The name Zenaga comes from that of a much larger ancient Berber tribe, the Iznagen, who are known in Arabic as the Sanhaja. Adrian Room's African Placenames gives Zenaga derivations for some place-names in Mauritania.

==Demographics==
Zenaga is a language descended from the Sanhaja confederation who ruled over much of North Africa during the early Middle Ages. Zenaga was once spoken throughout Mauritania and beyond but fell into decline when its speakers were defeated by the invading Maqil Arabs in the Char Bouba war of the 17th century. After this war, they were forbidden to bear arms and variously became either specialists in Islamic religious scholarship or servants to more powerful tribes. It was among the former, more prestigious group that Zenaga survived longest.

In 1940 (Dubié 1940), Zenaga was spoken by about 13,000 people belonging to four nomadic tribes distributed in an area roughly bounded by Saint-Louis, Podor, Boutilimit and Nouakchott (but including none of these cities):
- Tashumsha ('the five'): 4,653 speakers out of 12,000 members
- D-abu-djhes ('i-D-ab-lahs-en'): 5,000 out of 5,000
- Gumdjedjen ('i-Kumleil-en'), subtribe of the Ida u el Hadj: 700 (out of Ida u el Hadj population of 4,600)
- Tendgha: 2,889 out of 8,500

These tribes, according to Dubié, traditionally specialised in Islamic religious scholarship and led a nomadic lifestyle, specialising in sheep and cows (camel-herding branches of the same tribes had already switched to Arabic). Even then, many speakers were shifting to Hassaniya Arabic, the main Arabic variety spoken in Mauritania, and all were bilingual. Zenaga was used only within the tribe, and it was considered impolite to speak it when non-speakers were present; some speakers deliberately avoided using Zenaga with their children, hoping to give them a head start in Hassaniya. However, many speakers regarded Zenaga as a symbol of their independence and their religious fervour; Dubie cites a Hassaniya proverb: "A Moor who speaks Zenaga is certainly not a Zenagui (that is, a laḥma or a member of a Berber tribe subjugated by the Arab Beni Hassan), nor a warrior".

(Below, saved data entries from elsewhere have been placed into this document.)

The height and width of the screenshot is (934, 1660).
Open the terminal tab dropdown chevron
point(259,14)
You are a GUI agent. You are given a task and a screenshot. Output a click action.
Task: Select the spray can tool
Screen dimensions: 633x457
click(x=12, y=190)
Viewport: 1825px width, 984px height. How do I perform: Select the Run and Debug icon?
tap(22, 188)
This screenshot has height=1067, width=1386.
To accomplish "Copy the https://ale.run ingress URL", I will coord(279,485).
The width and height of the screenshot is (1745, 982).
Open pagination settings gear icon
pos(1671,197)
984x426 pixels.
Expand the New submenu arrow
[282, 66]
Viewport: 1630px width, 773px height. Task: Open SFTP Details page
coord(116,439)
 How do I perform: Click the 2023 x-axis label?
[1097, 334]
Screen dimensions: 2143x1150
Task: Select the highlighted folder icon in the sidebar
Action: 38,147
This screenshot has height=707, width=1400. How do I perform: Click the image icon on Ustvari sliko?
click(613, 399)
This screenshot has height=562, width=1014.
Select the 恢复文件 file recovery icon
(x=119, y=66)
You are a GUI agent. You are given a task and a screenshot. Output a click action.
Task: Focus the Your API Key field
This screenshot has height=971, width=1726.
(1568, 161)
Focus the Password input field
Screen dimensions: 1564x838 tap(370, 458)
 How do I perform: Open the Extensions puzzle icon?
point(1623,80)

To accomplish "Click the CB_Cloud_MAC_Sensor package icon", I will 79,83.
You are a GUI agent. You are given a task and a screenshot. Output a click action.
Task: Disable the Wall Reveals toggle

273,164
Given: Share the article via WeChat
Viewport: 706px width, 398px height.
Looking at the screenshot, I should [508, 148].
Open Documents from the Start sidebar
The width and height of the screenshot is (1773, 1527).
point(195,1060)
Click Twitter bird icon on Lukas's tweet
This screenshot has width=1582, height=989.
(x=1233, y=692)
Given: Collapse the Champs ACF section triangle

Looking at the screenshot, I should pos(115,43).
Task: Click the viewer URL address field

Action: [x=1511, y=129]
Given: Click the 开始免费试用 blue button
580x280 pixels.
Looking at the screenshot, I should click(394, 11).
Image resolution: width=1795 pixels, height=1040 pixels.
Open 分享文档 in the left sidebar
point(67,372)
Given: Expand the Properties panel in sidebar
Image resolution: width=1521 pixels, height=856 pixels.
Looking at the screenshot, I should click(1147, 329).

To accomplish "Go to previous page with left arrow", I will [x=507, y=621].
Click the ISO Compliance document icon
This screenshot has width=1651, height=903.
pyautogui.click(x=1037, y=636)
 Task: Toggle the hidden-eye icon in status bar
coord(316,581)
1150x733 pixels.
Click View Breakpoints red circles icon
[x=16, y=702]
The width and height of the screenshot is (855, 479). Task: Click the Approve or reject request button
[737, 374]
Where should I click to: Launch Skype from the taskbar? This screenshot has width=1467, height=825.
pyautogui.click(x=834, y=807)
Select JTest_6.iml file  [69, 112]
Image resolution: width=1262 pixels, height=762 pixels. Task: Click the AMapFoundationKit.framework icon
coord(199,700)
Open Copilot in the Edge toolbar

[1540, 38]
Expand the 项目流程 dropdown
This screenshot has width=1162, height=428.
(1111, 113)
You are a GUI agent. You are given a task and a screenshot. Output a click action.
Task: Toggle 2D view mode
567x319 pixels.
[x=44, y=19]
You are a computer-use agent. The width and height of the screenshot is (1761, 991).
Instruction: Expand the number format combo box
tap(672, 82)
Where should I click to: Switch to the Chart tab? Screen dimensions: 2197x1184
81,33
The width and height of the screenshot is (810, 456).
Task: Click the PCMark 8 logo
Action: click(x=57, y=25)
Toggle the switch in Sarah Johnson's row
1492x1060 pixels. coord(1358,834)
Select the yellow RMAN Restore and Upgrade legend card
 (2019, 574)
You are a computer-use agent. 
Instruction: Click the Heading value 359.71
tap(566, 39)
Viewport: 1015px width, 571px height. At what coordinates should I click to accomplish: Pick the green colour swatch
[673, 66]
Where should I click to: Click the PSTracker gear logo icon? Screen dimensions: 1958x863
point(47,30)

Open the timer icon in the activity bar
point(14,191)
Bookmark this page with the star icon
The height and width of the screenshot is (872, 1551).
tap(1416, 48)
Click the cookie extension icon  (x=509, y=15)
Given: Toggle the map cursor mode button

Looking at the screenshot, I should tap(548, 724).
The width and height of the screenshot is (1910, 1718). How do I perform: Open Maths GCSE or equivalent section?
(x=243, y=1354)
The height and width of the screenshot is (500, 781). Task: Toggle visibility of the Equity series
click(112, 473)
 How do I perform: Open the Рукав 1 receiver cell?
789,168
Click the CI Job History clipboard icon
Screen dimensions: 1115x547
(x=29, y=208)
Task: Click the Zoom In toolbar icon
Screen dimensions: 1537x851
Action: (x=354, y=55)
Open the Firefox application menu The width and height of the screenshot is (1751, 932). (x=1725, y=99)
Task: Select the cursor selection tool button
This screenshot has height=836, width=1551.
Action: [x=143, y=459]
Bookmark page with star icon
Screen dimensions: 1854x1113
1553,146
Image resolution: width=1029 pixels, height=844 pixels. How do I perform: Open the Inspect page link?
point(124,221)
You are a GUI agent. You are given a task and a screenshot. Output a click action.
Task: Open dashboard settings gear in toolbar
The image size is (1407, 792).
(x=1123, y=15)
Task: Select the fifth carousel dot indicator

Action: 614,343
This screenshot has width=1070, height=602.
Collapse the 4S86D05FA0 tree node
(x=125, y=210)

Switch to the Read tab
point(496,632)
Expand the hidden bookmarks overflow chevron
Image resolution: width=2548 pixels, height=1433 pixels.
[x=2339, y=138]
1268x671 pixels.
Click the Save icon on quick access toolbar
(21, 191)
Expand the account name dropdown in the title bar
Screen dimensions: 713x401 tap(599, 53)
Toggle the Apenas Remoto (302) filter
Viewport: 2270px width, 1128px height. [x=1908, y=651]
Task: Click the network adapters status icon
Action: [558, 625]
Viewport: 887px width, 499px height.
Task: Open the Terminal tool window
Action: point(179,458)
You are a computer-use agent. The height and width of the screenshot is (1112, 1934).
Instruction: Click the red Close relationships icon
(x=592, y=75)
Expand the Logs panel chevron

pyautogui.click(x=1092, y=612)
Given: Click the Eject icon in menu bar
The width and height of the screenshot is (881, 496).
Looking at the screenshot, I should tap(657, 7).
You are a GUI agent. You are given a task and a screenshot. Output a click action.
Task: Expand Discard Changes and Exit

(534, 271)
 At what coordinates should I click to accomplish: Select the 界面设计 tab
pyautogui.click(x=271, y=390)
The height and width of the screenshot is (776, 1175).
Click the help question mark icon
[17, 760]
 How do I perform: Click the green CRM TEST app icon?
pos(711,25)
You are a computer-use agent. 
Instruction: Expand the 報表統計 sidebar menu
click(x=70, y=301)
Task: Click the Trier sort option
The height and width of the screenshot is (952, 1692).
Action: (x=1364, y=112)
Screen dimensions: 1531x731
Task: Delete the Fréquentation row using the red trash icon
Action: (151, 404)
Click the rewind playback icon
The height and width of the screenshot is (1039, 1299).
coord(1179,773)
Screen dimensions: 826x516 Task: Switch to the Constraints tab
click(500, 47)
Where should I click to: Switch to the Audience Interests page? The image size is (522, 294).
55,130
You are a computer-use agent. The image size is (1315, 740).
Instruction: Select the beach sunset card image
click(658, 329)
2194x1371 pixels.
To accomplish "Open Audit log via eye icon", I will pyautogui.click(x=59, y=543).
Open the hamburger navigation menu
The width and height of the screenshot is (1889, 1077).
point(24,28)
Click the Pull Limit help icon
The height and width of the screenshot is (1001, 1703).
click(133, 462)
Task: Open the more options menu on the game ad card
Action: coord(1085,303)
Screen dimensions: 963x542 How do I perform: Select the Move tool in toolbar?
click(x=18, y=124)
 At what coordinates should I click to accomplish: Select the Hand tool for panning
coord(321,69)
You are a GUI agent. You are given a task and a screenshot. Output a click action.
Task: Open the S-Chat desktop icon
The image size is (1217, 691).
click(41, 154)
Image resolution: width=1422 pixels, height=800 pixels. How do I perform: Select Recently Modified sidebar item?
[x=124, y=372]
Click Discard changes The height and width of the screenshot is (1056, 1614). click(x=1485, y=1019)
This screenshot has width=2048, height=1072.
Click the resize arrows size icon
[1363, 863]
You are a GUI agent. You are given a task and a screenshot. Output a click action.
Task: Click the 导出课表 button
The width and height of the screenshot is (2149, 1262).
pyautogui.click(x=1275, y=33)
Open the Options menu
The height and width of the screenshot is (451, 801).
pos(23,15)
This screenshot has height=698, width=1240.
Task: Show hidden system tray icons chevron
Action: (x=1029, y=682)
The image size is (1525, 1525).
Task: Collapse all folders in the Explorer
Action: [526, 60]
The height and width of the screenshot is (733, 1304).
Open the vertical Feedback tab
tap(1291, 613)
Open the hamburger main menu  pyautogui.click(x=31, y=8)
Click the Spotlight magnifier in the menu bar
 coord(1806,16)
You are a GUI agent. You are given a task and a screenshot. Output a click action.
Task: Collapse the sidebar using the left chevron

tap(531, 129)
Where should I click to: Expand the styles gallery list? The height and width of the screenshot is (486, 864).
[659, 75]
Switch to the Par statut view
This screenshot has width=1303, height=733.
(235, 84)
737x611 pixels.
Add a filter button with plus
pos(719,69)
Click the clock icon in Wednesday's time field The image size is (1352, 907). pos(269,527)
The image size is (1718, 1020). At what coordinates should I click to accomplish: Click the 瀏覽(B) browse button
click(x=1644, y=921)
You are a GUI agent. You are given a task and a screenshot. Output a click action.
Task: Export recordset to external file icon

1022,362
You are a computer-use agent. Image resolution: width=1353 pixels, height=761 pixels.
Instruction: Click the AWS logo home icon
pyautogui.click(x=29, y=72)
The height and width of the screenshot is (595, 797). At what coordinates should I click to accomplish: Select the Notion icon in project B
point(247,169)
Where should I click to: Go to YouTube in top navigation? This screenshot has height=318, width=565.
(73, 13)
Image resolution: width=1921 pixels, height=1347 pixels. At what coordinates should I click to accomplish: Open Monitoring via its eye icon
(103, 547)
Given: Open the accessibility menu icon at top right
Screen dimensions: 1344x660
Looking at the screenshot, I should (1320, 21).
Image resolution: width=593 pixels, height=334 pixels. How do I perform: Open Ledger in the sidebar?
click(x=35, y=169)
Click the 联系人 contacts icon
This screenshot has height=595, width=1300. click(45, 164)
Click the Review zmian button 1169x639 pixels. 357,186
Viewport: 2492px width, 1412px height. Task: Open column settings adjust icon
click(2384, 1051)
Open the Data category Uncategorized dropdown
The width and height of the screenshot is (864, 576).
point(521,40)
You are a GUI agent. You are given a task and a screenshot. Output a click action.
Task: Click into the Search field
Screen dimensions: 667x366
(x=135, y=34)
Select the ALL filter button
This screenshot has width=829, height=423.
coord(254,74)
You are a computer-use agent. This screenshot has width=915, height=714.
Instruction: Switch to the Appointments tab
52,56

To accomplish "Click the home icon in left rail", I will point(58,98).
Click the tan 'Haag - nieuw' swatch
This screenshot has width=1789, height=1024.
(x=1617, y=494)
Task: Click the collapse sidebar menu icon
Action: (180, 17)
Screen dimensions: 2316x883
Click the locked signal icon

Half a century later, the number of speakers is reportedly around 2,000. While Zenaga appears to be nearing extinction, Hassaniya Arabic contains a substantial number of Zenaga loanwords (more than 10% of the vocabulary).

== Phonology ==

=== Vowels ===

|  | Front | Central | Back |
|---|---|---|---|
| High | i iː |  | u uː |
| Mid |  | ə |  |
| Low |  | a aː |  |

| Phoneme | Allophones |
|---|---|
| /i/ | [i], [ɨ] |
| /u/ | [u], [ʊ], [o], [ɔ] |
| /a/ | [ä], [æ], [ɛ], [œ], [ø], [ɔ], [ɑ] |

=== Consonants ===

|  |  | Labial | Dental |  | Alveolar |  | Post-alv./ Palatal | Post- palatal | Velar | Pharyngeal | Glottal |
| plain | phar. | plain | phar. |
| Plosive | voiceless |  |  |  | t | (tˤ) | tʲ | c̠ | k |  | ʔ |
| voiced | b |  |  | d | dˤ | dʲ | ɟ̠ |  |  |  |
| Fricative | voiceless | f | θ | θˤ | s | (sˤ) | ʃ |  | x | (ħ) | h |
| voiced | (v) | ð | ðˤ | z | zˤ | ʒ |  | ɣ | (ʕ) |  |
| Nasal |  | m |  |  | n |  | nʲ |  |  |  |  |
| Trill |  |  |  |  | r | rˤ |  |  |  |  |  |
| Lateral |  |  |  |  | l | lˤ |  |  |  |  |  |
| Approximant |  | w |  |  |  |  | j |  |  |  |  |

Geminated consonants
|  |  | Labial | Alveolar |  | Post- alveolar | Post- palatal | Velar |
| plain | phar. |
| Plosive | voiceless |  | tː |  | tʲː | c̠ː | kː |
| voiced | bː | dː | dˤː | dʲː | ɟ̠ː |  |
| Fricative | voiceless | fː | sː |  | ʃː |  |  |
| voiced |  | zː | zˤː | ʒː |  |  |
| Nasal |  | mː | nː |  | nʲː |  |  |
| Lateral |  |  | lː |  |  |  |  |
| Trill |  |  | rː |  |  |  |  |

- [v] can be heard as an allophone of /f/.
- Sounds [tˤ] and [sˤ] occur marginally.
- Pharyngeal sounds /ħ, ʕ/ are heard from Arabic loanwords.

==Dialects==
There are significant dialectal differences within Zenaga, notably between the Id-ab-lahsen and Tendgha dialects.